Question:
Suite à l'arrêt d'activité d'un ancien éditeur, les dossiers ont été repris chez un nouveau qui ne convient pas du tout. Il demande 750 € HT pour la restitution de toutes les données.
Il y a une obligation d'interopérabilité pour les logiciels référencés Ségur, mais il oppose qu'il a auto financé son référencement, sans les subventions gouvernementales. De ce fait, il se dit exonéré de cette obligation. Est-ce exact ?
Réponse:
Il est vrai que l'État soutient le financement des équipements en solutions référencés Ségur, via le dispositif Système Ouvert et Non Sélectif (SONS) visant à accompagner le déploiement des solutions logicielles référencées. Le financement (70 %) est versé à l’éditeur (ou à son distributeur officiel) qui fournit une « Prestation Ségur » définie par les textes réglementaires, sans surcoût pour le professionnel de santé.

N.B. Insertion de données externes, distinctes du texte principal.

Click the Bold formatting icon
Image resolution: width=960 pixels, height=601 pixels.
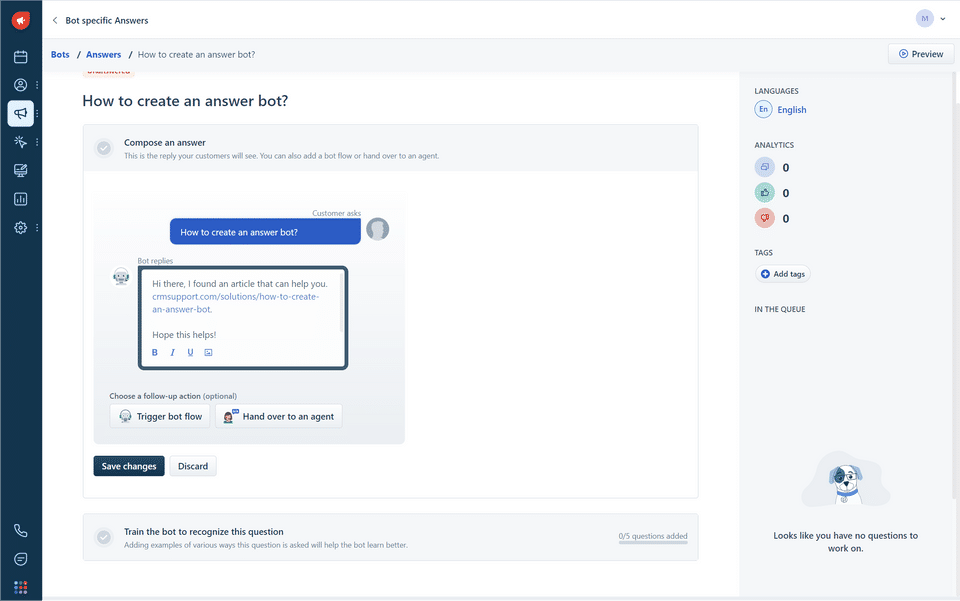click(x=155, y=353)
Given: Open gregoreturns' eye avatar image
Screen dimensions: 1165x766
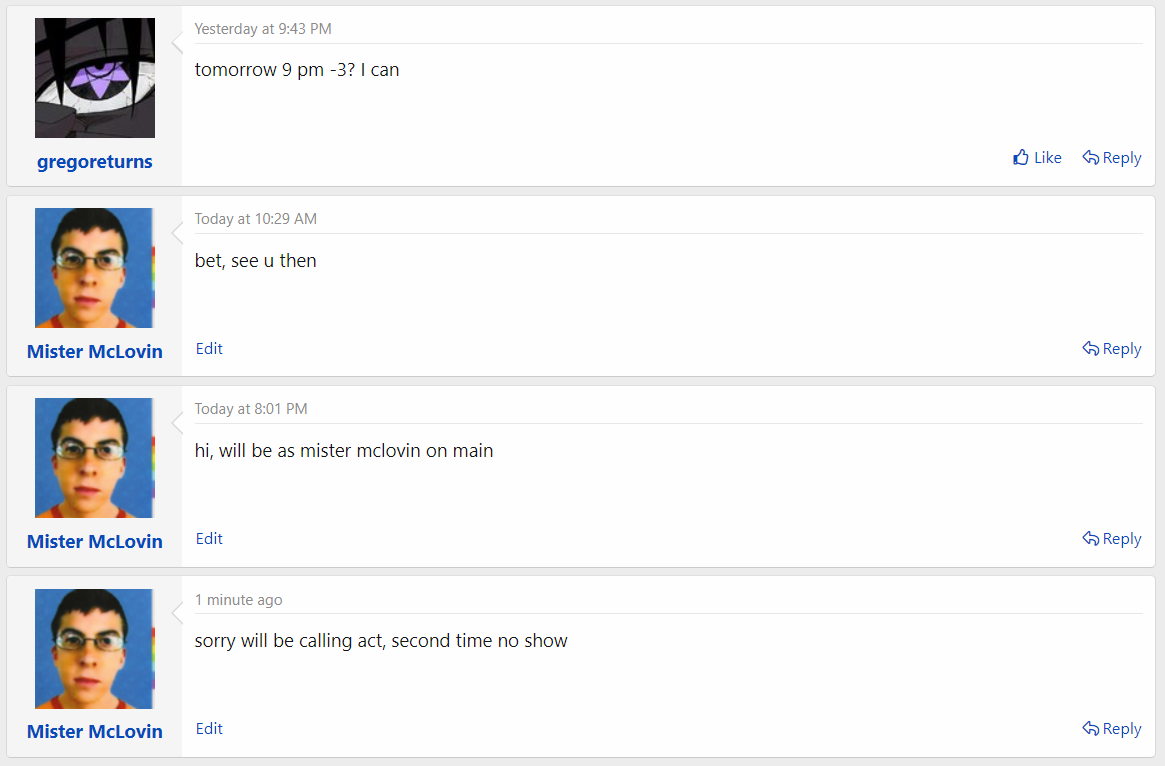Looking at the screenshot, I should [95, 78].
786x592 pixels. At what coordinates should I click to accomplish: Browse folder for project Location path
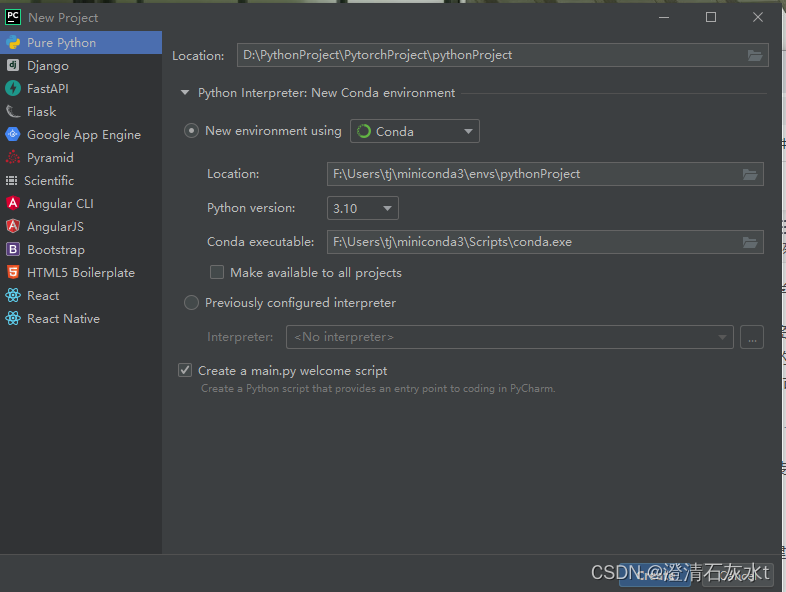coord(755,55)
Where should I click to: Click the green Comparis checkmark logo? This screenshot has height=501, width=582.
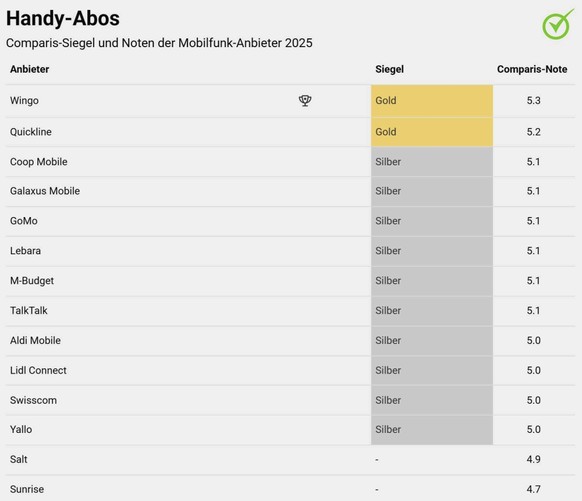coord(558,24)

Toutefois, le fait que l’éditeur ait ou non touché des subventions n’a aucune incidence sur ses obligations d’interopérabilité, ni sur le droit pour l’utilisateur de récupérer ses données. Le dispositif du Ségur du numérique en santé impose des exigences techniques et fonctionnelles aux logiciels de santé (interopérabilité, standards, capacité d’export des données, etc.). Ces obligations sont liées au référencement / conformité au cadre Ségur et aux référentiels définis par l’Agence du numérique en santé, pas à leur mode de financement.
Le dispositif Ségur du numérique en santé impose aux éditeurs de logiciels de santé :
- le respect de référentiels techniques et fonctionnels définis par l’Agence du numérique en santé ;
- des exigences en matière d’interopérabilité ;
- la garantie d’une réversibilité des données.
Ces exigences incluent notamment :
- la capacité à exporter les données dans un format structuré, standardisé et exploitable ;
- un délai de mise à disposition généralement fixé à 15 jours calendaires à compter d’une demande formelle ;
- l’absence de barrière technique ou financière empêchant le changement d’éditeur.
Ces obligations sont attachées à la conformité au référentiel Ségur, indépendamment du mode de financement du référencement.
Par ailleurs, le Règlement général sur la protection des données (RGPD) prévoit, en son article 20 :
- un droit à la portabilité des données ;
- la fourniture des données dans un format structuré, couramment utilisé et lisible par machine.
Ce droit implique la gratuité du service, sauf demande manifestement infondée ou excessive, et la possibilité de transmission directe à un autre prestataire, lorsque cela est techniquement possible.
L’argument de votre éditeur selon lequel l’absence de financement public l’exonérerait des obligations Ségur doit donc être écarté car les exigences Ségur relèvent d’un référentiel de conformité technique et ne constituent pas la simple contrepartie d’une subvention. Tout éditeur référencé ou se prévalant de cette conformité est tenu de les respecter. L’origine du financement est sans incidence sur les obligations d’interopérabilité et de réversibilité.
Il convient en tout état de cause, de vérifier votre contrat et les conditions de sortie / réversibilité. Si cette facturation n'est pas prévue, votre éditeur n'est pas en droit de l'exiger. Si elle est prévue contractuellement, il n'en reste pas moins que la facturation de 750 € HT pour la restitution de vos données apparaît manifestement disproportionnée et non conforme aux obligations précitées, s’agissant d’une demande standard de restitution. Des frais ne peuvent être demandés que s’ils sont raisonnables et justifiés. Un montant de 750 € HT paraît très élevé, sauf cas exceptionnel (volumétrie énorme, travail technique spécifique, etc.). Les éditeurs doivent prévoir une réversibilité des données sans créer de barrière abusive au changement de prestataire.